- **WHAT YOU WILL DO**: Without changing anything, transcribe all of the entries.

* * *

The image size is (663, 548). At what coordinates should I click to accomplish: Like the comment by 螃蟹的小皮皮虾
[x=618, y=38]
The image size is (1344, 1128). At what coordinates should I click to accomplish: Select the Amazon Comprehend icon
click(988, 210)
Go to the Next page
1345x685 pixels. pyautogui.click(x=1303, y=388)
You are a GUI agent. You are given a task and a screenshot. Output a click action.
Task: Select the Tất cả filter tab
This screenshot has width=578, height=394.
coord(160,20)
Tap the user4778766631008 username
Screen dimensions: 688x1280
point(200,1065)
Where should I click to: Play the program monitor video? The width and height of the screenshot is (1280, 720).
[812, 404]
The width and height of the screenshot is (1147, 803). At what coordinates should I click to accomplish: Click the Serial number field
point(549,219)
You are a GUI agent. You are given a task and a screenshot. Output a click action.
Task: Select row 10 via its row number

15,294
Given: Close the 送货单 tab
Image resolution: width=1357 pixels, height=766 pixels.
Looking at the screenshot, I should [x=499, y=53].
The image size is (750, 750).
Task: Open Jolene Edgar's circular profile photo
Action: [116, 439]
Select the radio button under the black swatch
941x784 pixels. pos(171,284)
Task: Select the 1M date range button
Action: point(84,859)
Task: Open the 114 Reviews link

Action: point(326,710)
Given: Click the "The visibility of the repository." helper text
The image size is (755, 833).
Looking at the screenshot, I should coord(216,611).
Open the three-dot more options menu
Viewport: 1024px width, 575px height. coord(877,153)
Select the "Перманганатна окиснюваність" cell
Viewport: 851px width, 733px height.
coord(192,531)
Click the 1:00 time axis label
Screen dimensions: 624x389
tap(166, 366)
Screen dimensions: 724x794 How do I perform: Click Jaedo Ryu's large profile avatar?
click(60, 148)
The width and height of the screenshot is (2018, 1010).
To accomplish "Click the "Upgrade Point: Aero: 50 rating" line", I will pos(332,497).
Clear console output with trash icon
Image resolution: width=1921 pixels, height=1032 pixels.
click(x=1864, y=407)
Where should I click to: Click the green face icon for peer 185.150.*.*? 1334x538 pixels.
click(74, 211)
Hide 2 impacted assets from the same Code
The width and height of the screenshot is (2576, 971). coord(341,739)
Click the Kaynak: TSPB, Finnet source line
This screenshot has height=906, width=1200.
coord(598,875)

* * *

- **ANSWER TO THE PROBLEM**:
The image size is (663, 548). At what coordinates should I click to accomplish: Like the comment by 螃蟹的小皮皮虾
[x=618, y=38]
The image size is (1344, 1128). At what coordinates should I click to accomplish: Select the Amazon Comprehend icon
click(988, 210)
Go to the Next page
1345x685 pixels. pyautogui.click(x=1303, y=388)
You are a GUI agent. You are given a task and a screenshot. Output a click action.
Task: Select the Tất cả filter tab
This screenshot has width=578, height=394.
coord(160,20)
Tap the user4778766631008 username
Screen dimensions: 688x1280
point(200,1065)
Where should I click to: Play the program monitor video? The width and height of the screenshot is (1280, 720).
[812, 404]
The width and height of the screenshot is (1147, 803). At what coordinates should I click to accomplish: Click the Serial number field
point(549,219)
You are a GUI agent. You are given a task and a screenshot. Output a click action.
Task: Select row 10 via its row number

15,294
Given: Close the 送货单 tab
Image resolution: width=1357 pixels, height=766 pixels.
Looking at the screenshot, I should [x=499, y=53].
The image size is (750, 750).
Task: Open Jolene Edgar's circular profile photo
Action: [116, 439]
Select the radio button under the black swatch
941x784 pixels. pos(171,284)
Task: Select the 1M date range button
Action: point(84,859)
Task: Open the 114 Reviews link

Action: point(326,710)
Given: Click the "The visibility of the repository." helper text
The image size is (755, 833).
Looking at the screenshot, I should coord(216,611).
Open the three-dot more options menu
Viewport: 1024px width, 575px height. coord(877,153)
Select the "Перманганатна окиснюваність" cell
Viewport: 851px width, 733px height.
coord(192,531)
Click the 1:00 time axis label
Screen dimensions: 624x389
tap(166, 366)
Screen dimensions: 724x794 How do I perform: Click Jaedo Ryu's large profile avatar?
click(60, 148)
The width and height of the screenshot is (2018, 1010).
To accomplish "Click the "Upgrade Point: Aero: 50 rating" line", I will pos(332,497).
Clear console output with trash icon
Image resolution: width=1921 pixels, height=1032 pixels.
click(x=1864, y=407)
Where should I click to: Click the green face icon for peer 185.150.*.*? 1334x538 pixels.
click(74, 211)
Hide 2 impacted assets from the same Code
The width and height of the screenshot is (2576, 971). coord(341,739)
Click the Kaynak: TSPB, Finnet source line
This screenshot has height=906, width=1200.
coord(598,875)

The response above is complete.